Textauszug:
|---|
Der türkische Nationalspieler Merih Demiral und etliche Türkeifans zeigen öffentlich den faschistischen „Wolfsgruß“ – ein klare Botschaft an all die Betroffenen der mörderischen „Grauen Wölfe“, deren politischer Arm zum Regierungsbündnis Erdoğans gehört. Dass die Türkei trotz eines unfreiwillig komischen Propagandavideos der Armee und dem Erdoğan-Besuch rausgeflogen ist, es ist noch die schönste Seite dieser simulierten Völkerschlacht. Beim Rassismus von AfDlern, denen die Nationalelf nicht weiß genug ist (eine Position, die ein Fünftel dieses Landes teilt), verschwindet die kurze Freude allerdings wieder.

Termine, um durchzuhalten

Nun ist es allzu verständlich, bei all dem Nationalismus Magenprobleme zu bekommen und sich auf der Toilette einzuschließen. Wo aber würde so der Geist des sportlichen Wettbewerbs bleiben? Mitmachen ist angesagt, wenngleich die Disziplinen autonom gedreht werden müssen. Ein Beispiel: Flaggenklauen – eine lustige Beschäftigung, die angesichts des erhöhten Alkoholpegel der meisten Fußballfans auch für An­fän­ge­r:in­nen geeignet ist. Und bei der VoxKüfa* in der Kadterschmiede gibt es für jede 10 gestohlenden Flaggen auch noch ein Getränk umsonst! (Mittwoch und Donnerstag, 10. und 11. 7., Rigaer Str. 83, jeweils 20 Uhr)

Sich mit dem positiven Potenzial des Fußballs auseinanderzusetzen ist bei der Vorführung des Films „Les Rebelles du Foot – Rebellen am Ball“ im K9 (Kinzigstr. 9) möglich. Beim Film des Exkickerstar Eric Cantona geht es um fünf Profikicker, die zu Galionsfiguren für politischen Widerstand wurden – zum Beispiel der französische Nationalspieler Rachid Mekhloufi, der während des Algerienkrieges desertierte und ab 1958 für die Auswahl der algerischen Unabhängigkeitsbewegung FLN stürmte. Los geht es am Sonntag (14. 7.) um 19 Uhr.
|---|
Inhalt des Datensatzes:

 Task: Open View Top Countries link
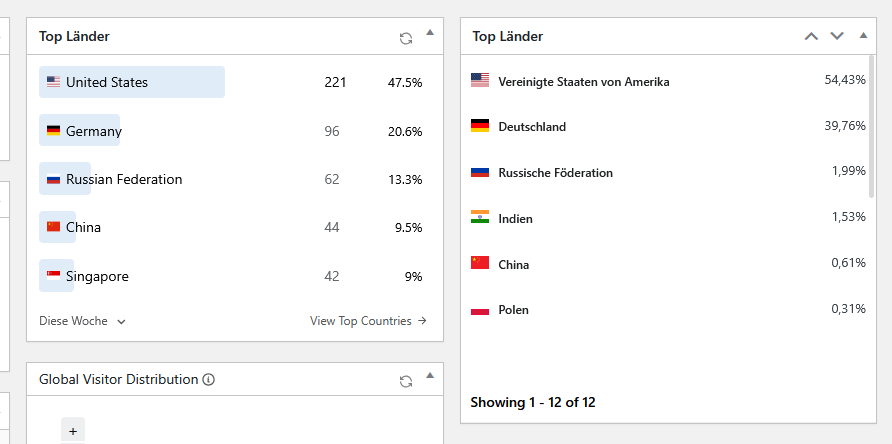pyautogui.click(x=368, y=321)
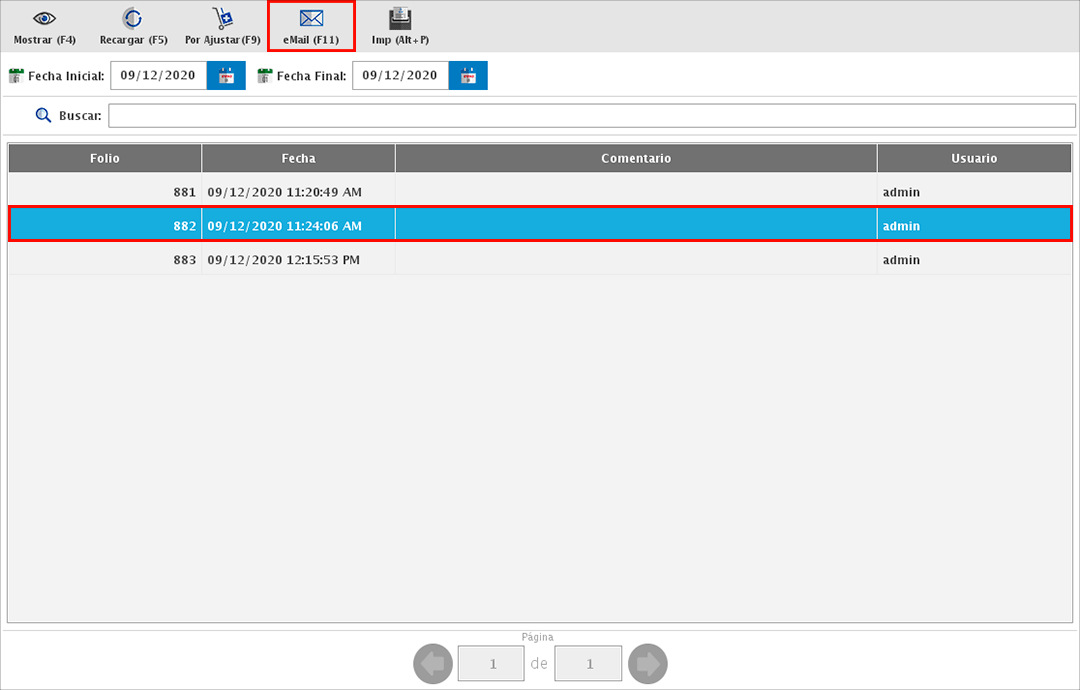Image resolution: width=1080 pixels, height=690 pixels.
Task: Open Por Ajustar (F9) cart icon
Action: pos(223,19)
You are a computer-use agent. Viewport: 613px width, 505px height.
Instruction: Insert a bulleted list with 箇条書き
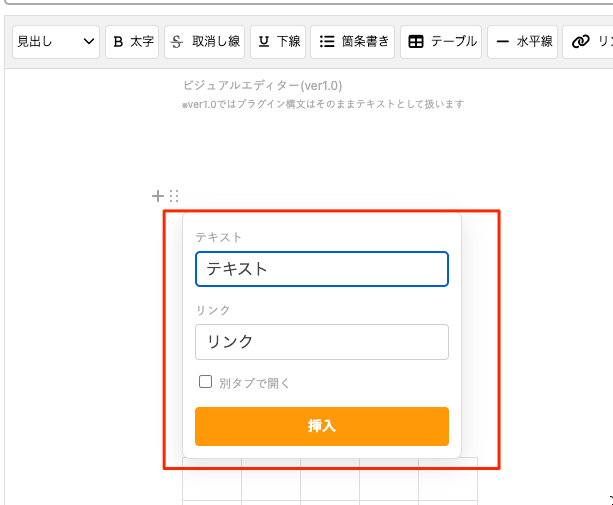pos(353,42)
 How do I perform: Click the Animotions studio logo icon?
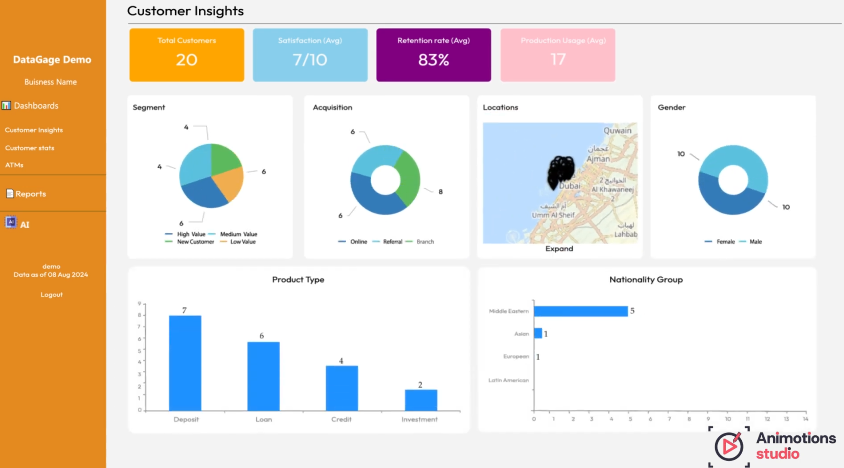coord(729,445)
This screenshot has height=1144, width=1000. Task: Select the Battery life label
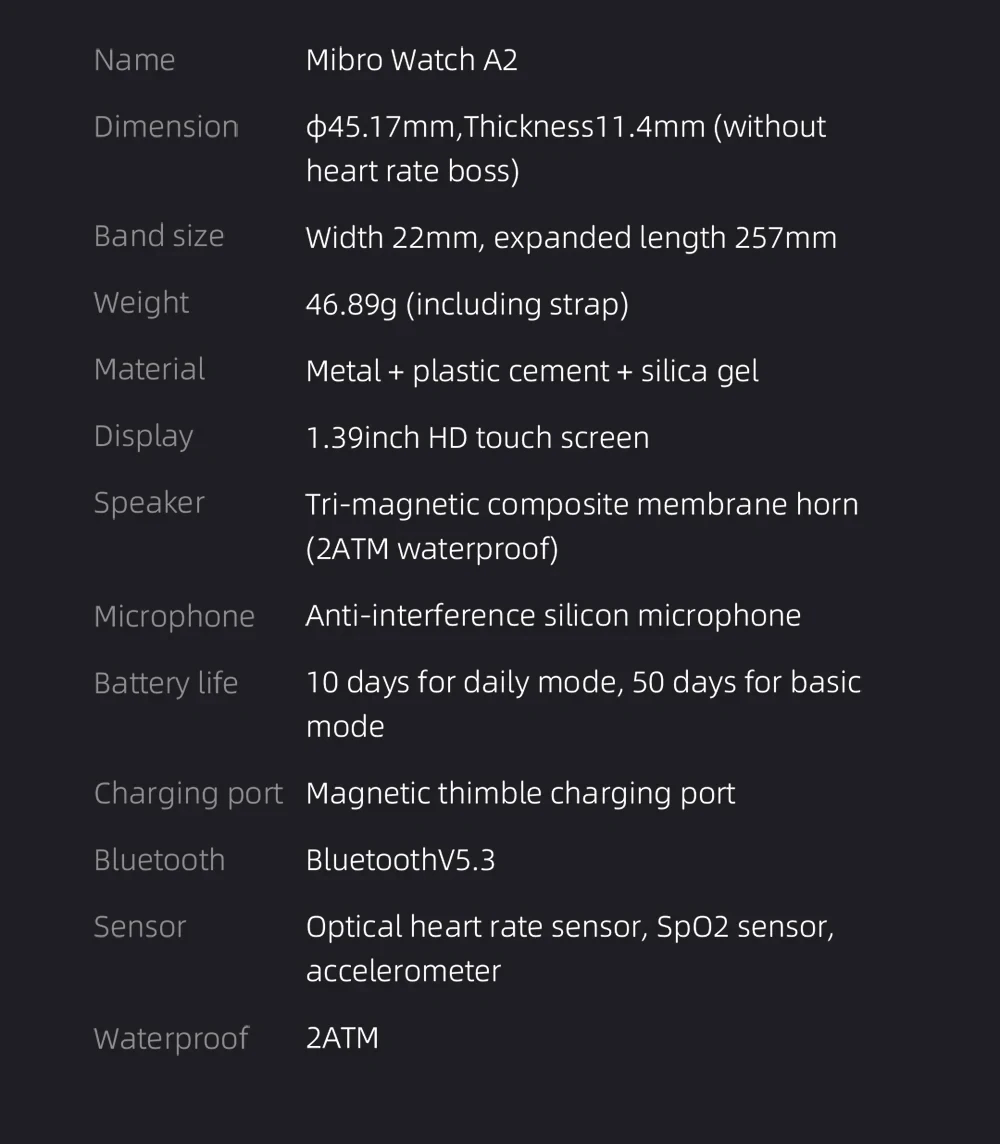point(166,684)
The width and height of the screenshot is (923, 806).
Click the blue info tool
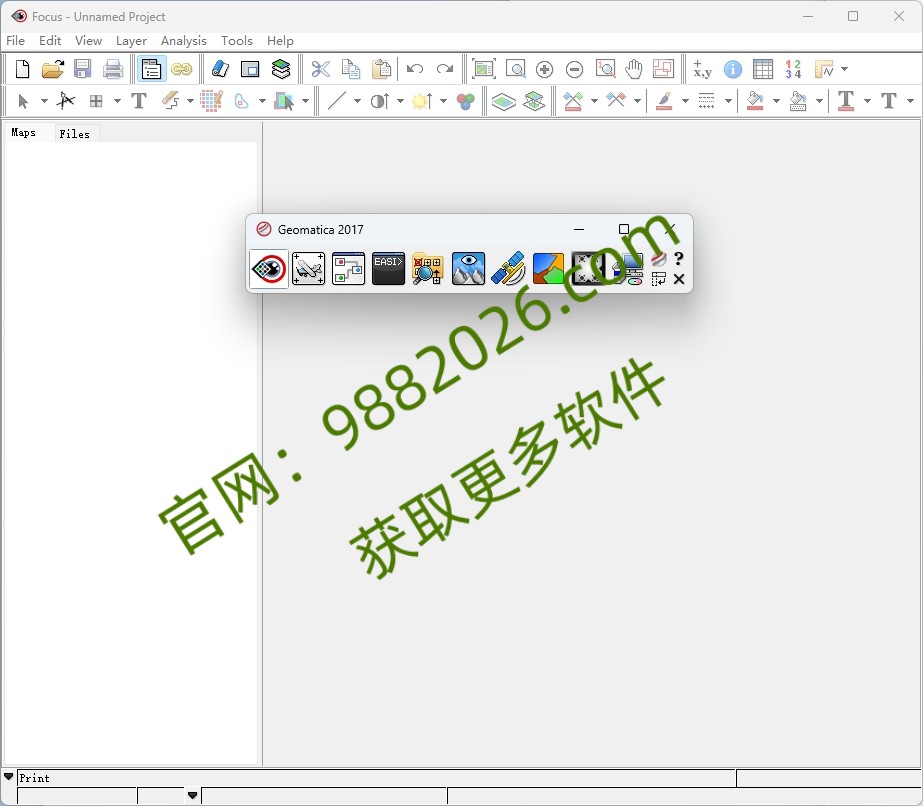click(732, 70)
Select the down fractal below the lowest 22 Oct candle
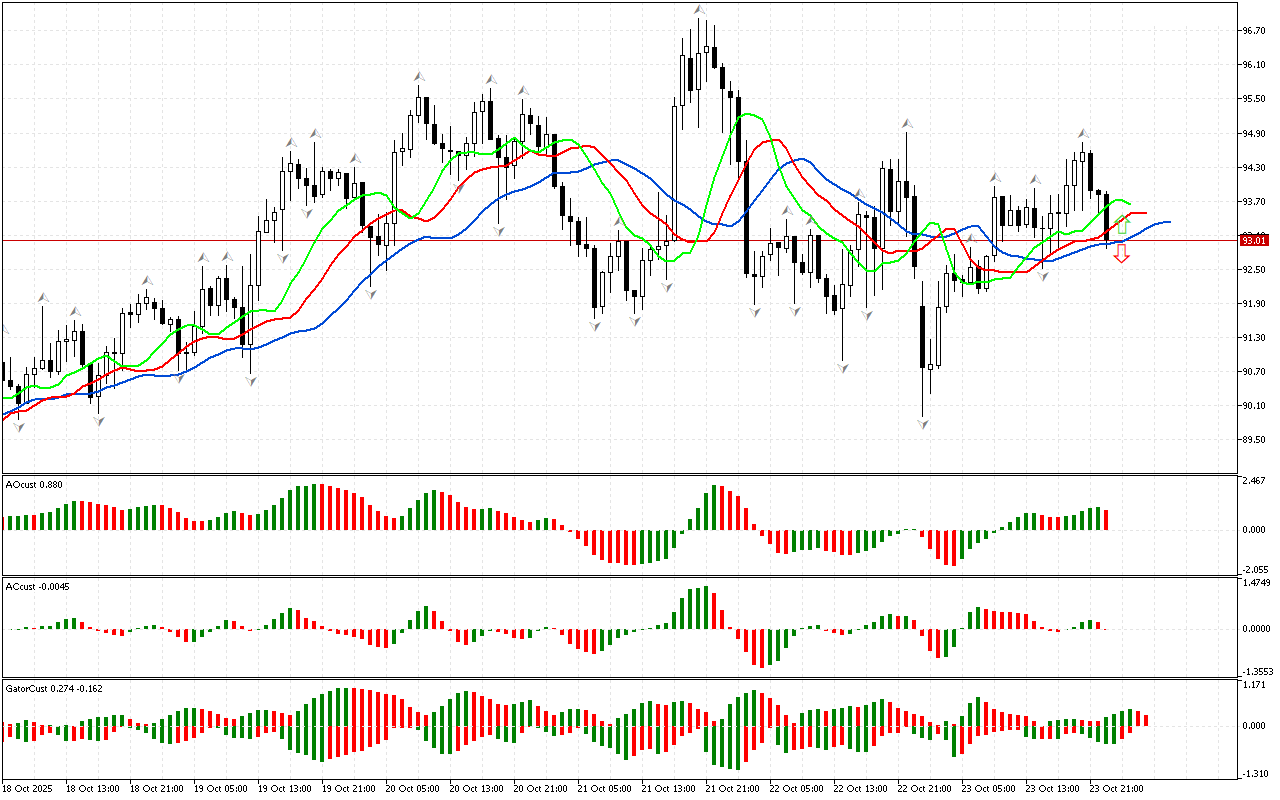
|---|
Arbeitsaufträge:
1. Zähle alle Personen auf, die der Textauszug namentlich nennt.
2. Wann beginnt laut Textauszug die Vorführung des Films „Les Rebelles du Foot – Rebellen am Ball“ im K9?

Lösungen:
1. Merih Demiral, Erdoğan, Eric Cantona, Rachid Mekhloufi

2. Am Sonntag (14. 7.) um 19 Uhr.